Sur les autres demandes
En application des articles 696 et 700 du code de procédure civile, la partie perdante est condamnée aux dépens et à payer à l’autre partie une somme que le juge détermine, au titre des frais exposés et non compris dans les dépens. Le juge tient compte de l’équité ou de la situation économique de la partie condamnée.
[B] [H], qui succombe, supportera les dépens de l’instance.
L’équité commande de ne pas faire application de l’article 700 du code de procédure civile. Les parties seront en conséquence déboutées de leurs demandes en ce sens.

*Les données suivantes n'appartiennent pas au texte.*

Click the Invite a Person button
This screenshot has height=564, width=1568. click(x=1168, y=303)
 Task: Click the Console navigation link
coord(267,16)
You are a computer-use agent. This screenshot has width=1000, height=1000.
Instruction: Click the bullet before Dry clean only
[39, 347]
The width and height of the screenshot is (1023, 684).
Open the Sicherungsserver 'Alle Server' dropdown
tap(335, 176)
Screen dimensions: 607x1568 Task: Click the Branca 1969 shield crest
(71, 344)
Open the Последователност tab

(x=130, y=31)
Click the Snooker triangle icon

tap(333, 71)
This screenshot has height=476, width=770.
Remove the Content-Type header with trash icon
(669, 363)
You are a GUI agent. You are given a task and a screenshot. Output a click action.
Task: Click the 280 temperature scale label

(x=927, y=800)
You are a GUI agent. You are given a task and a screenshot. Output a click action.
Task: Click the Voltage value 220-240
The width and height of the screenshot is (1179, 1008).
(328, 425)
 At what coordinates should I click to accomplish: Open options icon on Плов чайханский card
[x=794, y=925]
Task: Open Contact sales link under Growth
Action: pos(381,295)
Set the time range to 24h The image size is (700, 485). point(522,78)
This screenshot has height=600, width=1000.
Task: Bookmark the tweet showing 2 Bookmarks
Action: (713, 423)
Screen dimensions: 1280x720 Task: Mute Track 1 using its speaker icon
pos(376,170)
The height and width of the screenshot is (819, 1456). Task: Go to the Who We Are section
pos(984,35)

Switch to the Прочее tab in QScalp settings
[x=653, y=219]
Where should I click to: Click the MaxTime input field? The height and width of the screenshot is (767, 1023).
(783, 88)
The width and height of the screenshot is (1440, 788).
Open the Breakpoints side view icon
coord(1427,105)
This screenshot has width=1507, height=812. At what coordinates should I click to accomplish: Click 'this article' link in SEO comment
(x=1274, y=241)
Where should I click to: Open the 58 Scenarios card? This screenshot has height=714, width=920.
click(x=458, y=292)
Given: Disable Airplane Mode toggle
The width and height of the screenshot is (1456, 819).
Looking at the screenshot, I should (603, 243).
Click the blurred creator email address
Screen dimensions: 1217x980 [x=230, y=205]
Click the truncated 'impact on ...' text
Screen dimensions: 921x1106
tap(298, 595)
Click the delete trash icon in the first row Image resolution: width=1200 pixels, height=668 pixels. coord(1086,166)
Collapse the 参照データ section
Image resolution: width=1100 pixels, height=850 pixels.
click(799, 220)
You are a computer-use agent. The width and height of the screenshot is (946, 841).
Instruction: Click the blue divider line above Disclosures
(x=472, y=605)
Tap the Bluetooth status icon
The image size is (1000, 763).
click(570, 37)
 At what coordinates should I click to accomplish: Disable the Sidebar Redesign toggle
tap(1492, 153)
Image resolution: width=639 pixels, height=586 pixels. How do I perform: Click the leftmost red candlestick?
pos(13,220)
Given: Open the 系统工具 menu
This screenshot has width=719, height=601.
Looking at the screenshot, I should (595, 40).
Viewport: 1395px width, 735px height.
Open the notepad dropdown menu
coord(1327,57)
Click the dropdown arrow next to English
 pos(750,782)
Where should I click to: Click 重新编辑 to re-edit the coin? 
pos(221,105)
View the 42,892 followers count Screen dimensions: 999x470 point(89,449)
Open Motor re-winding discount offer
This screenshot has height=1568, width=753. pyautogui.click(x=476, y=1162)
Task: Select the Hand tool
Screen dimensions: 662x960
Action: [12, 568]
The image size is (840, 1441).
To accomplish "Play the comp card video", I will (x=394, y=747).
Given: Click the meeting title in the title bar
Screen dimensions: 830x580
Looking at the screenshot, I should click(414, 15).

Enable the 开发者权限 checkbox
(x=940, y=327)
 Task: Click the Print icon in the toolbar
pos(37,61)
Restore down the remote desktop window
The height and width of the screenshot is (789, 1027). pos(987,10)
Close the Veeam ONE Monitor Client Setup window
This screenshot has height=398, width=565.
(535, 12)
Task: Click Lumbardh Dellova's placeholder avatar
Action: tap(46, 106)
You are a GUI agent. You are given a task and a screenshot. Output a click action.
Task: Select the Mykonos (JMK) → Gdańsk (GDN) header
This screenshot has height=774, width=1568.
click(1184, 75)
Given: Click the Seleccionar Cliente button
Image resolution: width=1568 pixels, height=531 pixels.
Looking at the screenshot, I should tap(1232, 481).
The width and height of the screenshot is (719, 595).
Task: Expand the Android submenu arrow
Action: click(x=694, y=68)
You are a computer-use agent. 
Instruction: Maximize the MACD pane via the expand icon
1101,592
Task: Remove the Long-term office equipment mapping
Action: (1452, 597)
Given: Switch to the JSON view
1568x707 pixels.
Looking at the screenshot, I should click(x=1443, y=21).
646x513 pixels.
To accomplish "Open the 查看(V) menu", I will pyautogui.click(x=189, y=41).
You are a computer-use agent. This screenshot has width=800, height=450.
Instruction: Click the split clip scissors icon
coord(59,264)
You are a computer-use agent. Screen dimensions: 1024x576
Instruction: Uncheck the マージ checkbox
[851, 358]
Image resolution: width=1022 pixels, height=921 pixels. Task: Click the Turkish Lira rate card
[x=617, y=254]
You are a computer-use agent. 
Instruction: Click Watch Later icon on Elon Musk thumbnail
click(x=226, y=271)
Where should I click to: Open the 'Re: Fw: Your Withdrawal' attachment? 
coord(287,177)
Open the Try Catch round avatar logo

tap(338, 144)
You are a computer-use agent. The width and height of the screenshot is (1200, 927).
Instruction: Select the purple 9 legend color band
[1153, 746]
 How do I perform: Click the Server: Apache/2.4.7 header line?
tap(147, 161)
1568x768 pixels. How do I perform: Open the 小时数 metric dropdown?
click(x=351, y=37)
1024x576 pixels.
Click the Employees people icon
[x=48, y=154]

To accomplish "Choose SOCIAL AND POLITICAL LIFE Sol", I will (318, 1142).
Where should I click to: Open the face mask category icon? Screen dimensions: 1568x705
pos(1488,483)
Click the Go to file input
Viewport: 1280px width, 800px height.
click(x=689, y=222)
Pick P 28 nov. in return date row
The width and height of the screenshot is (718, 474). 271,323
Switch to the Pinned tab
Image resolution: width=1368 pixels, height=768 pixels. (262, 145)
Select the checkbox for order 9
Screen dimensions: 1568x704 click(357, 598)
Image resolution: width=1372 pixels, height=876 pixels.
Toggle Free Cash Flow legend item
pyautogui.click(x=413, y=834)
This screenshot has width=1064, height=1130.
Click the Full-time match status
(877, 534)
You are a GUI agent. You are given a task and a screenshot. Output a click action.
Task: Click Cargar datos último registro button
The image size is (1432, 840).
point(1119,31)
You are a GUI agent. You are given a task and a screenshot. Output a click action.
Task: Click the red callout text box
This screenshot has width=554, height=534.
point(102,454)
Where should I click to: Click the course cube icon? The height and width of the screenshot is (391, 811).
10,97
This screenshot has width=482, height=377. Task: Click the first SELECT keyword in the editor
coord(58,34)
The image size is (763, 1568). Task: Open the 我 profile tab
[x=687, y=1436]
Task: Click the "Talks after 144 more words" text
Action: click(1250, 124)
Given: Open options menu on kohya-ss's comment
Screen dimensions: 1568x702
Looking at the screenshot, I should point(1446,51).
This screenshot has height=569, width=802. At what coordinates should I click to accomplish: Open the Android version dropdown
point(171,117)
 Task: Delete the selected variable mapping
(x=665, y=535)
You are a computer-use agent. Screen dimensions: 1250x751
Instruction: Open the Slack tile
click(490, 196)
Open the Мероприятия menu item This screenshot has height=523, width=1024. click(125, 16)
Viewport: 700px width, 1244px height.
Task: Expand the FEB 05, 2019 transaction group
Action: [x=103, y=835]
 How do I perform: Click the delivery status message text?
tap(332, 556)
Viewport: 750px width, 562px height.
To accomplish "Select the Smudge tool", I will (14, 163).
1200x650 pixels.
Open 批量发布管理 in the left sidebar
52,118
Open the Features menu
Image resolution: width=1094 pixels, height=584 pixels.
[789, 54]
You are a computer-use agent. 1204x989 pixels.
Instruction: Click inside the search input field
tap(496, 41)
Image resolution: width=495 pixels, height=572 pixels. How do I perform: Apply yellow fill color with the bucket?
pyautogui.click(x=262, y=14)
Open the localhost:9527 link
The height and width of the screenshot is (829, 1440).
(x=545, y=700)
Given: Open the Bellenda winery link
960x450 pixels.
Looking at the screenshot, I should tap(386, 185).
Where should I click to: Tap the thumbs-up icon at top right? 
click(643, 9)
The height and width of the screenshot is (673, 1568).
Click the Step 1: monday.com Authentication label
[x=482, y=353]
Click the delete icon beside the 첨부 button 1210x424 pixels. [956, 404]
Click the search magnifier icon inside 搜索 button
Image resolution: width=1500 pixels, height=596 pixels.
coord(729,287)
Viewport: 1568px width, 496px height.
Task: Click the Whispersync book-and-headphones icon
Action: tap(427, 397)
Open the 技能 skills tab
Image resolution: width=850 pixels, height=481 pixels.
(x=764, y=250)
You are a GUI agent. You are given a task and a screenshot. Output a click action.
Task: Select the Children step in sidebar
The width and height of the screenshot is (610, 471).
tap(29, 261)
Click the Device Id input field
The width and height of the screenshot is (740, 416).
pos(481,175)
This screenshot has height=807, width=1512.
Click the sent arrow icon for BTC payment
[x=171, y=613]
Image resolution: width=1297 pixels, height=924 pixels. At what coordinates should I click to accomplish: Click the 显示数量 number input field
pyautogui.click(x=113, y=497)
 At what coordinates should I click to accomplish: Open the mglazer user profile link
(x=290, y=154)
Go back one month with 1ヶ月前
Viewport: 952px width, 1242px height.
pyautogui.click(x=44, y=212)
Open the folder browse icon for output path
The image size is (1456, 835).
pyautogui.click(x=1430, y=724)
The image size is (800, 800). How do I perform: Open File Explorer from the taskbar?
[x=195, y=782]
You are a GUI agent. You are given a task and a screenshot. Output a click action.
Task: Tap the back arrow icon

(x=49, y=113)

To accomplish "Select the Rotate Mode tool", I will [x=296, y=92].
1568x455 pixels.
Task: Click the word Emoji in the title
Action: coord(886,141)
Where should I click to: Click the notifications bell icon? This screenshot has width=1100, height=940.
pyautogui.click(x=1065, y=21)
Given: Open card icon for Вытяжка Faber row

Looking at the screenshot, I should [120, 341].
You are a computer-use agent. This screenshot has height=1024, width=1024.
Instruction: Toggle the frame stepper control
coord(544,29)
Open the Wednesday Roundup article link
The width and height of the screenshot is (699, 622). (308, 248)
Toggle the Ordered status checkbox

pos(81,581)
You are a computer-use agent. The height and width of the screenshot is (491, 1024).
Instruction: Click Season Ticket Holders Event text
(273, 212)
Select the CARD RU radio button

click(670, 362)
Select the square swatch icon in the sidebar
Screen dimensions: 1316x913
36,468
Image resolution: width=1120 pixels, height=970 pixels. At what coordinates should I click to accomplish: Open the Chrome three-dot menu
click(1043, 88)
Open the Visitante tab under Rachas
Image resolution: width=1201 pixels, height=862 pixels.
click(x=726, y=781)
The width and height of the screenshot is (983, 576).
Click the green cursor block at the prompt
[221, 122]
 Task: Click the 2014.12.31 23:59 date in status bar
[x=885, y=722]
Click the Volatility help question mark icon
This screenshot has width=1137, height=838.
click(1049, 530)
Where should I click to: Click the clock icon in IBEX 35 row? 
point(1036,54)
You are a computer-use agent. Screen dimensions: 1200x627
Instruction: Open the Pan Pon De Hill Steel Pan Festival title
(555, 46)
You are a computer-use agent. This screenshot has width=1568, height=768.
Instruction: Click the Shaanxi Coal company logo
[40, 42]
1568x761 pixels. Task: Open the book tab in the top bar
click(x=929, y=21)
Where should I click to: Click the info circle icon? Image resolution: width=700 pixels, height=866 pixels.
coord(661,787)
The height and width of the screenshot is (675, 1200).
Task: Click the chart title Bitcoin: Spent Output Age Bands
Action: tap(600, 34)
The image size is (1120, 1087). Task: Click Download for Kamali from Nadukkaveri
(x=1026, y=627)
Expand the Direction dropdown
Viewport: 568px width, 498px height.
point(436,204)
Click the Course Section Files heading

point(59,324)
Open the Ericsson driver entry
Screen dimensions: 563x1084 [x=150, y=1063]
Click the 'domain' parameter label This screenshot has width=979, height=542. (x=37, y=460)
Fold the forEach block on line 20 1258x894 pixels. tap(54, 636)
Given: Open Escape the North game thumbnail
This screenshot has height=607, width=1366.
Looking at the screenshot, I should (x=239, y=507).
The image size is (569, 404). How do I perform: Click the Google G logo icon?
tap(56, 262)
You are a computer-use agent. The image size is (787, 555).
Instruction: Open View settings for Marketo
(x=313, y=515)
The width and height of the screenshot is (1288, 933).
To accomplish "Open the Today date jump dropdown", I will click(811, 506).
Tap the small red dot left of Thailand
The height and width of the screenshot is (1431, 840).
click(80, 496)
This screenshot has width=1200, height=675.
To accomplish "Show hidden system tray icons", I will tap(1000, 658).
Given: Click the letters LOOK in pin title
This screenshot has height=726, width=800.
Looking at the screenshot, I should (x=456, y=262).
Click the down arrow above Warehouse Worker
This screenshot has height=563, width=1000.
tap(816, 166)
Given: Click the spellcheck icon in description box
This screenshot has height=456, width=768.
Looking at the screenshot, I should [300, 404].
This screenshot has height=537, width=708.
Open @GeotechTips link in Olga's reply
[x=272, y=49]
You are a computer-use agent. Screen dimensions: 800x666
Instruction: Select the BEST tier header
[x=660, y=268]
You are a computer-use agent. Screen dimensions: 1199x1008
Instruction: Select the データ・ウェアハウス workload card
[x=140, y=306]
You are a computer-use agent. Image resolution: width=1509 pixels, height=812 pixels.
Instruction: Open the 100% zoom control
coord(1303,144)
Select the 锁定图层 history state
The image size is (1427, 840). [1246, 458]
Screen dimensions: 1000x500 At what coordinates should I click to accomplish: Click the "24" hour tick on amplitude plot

Il sera rappelé que la présente décision est exécutoire de plein droit.
PAR CES MOTIFS
Le juge de l’exécution statuant publiquement, par jugement mis à disposition au greffe, contradictoire et en premier ressort,
Déclare [B] [H] recevable en sa contestation de la saisie-attribution du 22 mai 2024 qui lui a été dénoncée le 24 mai 2024 ;
Déboute [B] [H] de sa demande d’annulation de la saisie-attribution pratiquée le 22 mai 2024 à son encontre entre les mains de la société SDF ANESTECIA à la requête de [R] [T] ;
Déclare valable la saisie-attribution pratiquée le 22 mai 2024 à l’encontre de [B] [H] entre les mains de la société de fait ANESTECIA à la requête de [R] [T] pour recouvrement de la somme de 10.797,09 €, à hauteur de la somme de 10.170,42 €, et ordonne sa mainlevée pour le surplus ;
Déboute [B] [H] de sa demande de dommages-intérêts pour saisie abusive ;
Déboute les parties de leurs demandes plus amples ou contraires ;
Déboute [B] [H] et [R] [T] de leur demande d’indemnité de procédure formée sur le fondement de l’article 700 du code de procédure civile ;
Condamne [B] [H] aux dépens ;
Rappelle le caractère exécutoire par provision de plein droit de la présente décision, par application des dispositions de l’article R 121-21 du code des procédures civiles d’exécution.
En foi de quoi, le présent jugement a été signé aux jour et lieu susdits par le greffier et le juge de l’exécution.